Eine Methode des Deep Learnings zur Identifizierung zellulärer Heterogenität mithilfe nanoskaliger nukleärer Merkmale – Nature Machine Intelligence

Eine Methode des Deep Learnings zur Identifizierung zellulärer Heterogenität mithilfe nanoskaliger nukleärer Merkmale – Nature Machine Intelligence

In dieser Studie wurden verschiedene menschliche Zellen verwendet, darunter A549-Zellen, B-Lymphozyten, BJ-Fibroblasten, IMR90-Fibroblasten, Knochenmark-MSCs, HeLa-Zellen, Müller-Gia, Myokardiomyozyten, spontan entstandene retinale Pigmentepithelzellen, Urinepithelzellen und Vero-Zellen (Affen). Darüber hinaus wurden hiPSCs aus verschiedenen Zelltypen induziert. Die Zellen wurden unter verschiedenen Bedingungen kultiviert, wobei das Medium je nach Zelltyp variierte. Die HSV-1-Proben wurden in Vero-Zellen angezüchtet und zur Infektion von A549-Zellen verwendet. Die Zellinfektion erfolgte bei einem Infektionsmultiplizität von 3 und die Zellen wurden dann fixiert und für die Bildgebung vorbereitet.

Für die Immunmarkierung für SR-Bildgebung wurden die Zellen fixiert, permeabilisiert und mit primären und sekundären Antikörpern inkubiert. STORM-Bildgebung wurde durchgeführt, um Proteine und DNA zu visualisieren, wobei verschiedene Mikroskope und Kameras verwendet wurden. Für die DNA-Imaging-Experimente wurde EdC in die Zellen inkorporiert und die DNA wurde markiert. Zellfunktionen und Nukleolusstrukturen wurden mittels immunhistochemischer Fleckfärbung und STORM-Bildgebung analysiert.

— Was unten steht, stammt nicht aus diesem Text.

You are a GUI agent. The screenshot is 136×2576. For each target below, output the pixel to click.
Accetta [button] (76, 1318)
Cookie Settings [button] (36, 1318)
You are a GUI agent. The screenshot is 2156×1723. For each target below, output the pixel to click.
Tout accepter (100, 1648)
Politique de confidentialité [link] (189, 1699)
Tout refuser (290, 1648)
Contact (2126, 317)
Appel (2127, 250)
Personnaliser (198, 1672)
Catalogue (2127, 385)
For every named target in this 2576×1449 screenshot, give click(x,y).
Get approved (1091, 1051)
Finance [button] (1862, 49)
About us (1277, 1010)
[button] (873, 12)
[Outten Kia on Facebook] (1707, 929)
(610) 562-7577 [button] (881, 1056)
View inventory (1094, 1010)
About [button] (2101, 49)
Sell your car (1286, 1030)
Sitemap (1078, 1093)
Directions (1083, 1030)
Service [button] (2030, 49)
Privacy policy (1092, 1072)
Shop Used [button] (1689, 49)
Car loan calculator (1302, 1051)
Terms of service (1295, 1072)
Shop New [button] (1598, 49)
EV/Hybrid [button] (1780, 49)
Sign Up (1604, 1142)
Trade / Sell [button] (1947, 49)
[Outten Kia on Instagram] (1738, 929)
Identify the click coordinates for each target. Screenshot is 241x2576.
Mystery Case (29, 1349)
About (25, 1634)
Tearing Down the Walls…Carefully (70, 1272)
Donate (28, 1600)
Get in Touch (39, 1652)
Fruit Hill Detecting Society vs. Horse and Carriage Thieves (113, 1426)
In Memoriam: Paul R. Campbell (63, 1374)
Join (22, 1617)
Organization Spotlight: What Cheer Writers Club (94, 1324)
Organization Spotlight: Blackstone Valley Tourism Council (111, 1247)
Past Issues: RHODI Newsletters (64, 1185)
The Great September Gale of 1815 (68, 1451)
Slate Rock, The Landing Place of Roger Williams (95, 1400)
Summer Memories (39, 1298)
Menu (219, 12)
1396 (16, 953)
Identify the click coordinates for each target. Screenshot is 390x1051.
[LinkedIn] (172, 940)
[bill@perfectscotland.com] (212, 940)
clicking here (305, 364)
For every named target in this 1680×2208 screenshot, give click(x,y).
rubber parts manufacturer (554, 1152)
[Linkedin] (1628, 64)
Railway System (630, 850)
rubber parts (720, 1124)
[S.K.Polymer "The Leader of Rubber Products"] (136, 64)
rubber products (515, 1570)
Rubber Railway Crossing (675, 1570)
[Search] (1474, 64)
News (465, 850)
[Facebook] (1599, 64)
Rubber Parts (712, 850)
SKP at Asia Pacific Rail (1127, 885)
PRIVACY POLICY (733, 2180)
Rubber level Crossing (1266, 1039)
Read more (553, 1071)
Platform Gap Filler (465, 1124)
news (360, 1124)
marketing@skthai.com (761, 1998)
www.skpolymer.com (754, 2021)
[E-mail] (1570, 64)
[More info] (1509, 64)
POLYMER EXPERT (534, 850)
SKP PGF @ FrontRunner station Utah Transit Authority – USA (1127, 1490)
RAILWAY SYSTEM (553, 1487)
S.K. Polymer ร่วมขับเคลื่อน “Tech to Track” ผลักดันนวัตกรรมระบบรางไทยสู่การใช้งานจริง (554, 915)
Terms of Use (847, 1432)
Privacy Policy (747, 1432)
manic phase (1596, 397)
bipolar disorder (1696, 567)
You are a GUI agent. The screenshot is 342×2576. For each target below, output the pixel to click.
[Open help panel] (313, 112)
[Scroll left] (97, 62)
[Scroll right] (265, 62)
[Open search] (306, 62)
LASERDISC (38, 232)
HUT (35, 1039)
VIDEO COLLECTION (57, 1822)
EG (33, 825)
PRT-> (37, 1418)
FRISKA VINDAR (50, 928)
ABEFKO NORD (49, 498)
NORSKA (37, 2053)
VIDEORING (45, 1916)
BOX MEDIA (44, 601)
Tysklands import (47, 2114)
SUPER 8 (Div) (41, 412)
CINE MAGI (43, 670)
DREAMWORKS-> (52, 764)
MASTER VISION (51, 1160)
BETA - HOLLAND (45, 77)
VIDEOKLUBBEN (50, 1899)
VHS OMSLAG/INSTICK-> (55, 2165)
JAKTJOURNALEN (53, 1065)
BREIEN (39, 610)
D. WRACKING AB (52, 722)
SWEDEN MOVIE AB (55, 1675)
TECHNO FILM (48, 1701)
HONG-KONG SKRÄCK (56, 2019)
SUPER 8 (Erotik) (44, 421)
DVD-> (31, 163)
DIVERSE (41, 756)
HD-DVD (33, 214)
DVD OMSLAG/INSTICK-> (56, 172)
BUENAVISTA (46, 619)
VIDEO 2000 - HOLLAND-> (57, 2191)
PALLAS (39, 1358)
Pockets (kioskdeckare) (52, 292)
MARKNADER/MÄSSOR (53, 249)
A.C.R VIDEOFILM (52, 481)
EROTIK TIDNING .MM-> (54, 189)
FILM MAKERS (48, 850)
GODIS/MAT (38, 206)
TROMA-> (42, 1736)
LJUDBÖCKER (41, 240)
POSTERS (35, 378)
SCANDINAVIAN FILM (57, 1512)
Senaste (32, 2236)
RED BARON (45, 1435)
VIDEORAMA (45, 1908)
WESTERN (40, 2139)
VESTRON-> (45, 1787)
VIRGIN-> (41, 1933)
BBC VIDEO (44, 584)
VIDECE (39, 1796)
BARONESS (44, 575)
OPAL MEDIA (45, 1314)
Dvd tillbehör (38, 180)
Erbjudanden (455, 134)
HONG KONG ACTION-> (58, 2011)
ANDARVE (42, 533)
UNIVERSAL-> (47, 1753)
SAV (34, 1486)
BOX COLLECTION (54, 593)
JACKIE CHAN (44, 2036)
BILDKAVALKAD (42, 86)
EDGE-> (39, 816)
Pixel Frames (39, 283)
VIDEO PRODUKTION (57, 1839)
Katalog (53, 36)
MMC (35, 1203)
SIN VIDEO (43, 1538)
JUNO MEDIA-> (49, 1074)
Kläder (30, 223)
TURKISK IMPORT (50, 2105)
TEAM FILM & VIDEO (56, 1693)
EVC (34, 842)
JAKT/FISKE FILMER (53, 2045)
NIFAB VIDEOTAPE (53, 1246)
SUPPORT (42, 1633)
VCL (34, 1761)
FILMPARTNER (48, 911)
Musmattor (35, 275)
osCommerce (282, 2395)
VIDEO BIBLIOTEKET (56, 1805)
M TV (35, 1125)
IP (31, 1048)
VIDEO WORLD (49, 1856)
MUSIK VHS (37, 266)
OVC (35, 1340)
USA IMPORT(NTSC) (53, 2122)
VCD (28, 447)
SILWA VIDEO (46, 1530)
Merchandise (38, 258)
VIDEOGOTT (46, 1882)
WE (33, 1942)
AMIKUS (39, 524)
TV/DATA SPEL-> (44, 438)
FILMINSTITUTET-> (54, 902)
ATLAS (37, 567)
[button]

Die mRNA-Extraktion, cDNA-Synthese und RT-qPCR-Amplifikation von antisense RNAs wurden zur Genexpressionanalyse durchgeführt. Hardware- und Software-Berechnungen wurden unter Verwendung verschiedener computergestützter Tools auf einer speziellen Cluster-Infrastruktur durchgeführt. Verschiedene Bildgebungsdaten wurden gesammelt, analysiert und für die Modellierung genutzt, wobei ein neu entwickeltes CNN-Modell (AINU) auf Basis eines einzigartigen Trainingsansatzes eingesetzt wurde, um die Leistung zu verbessern.

Zusätzlich wurden interpretierbare KI- und Clusteranalysen durchgeführt, um die Beiträge jeder Eingabefunktion auf die Modellausgabe zu bewerten. Dies ermöglichte eine detaillierte Analyse der Zellstruktur und -funktion sowie der Unterschiede zwischen verschiedenen Zelltypen. Die Ergebnisse der Studie wurden mithilfe verschiedener Bildgebungs- und Analysetechniken validiert und bieten wichtige Einblicke in die Zellbiologie und Genexpression.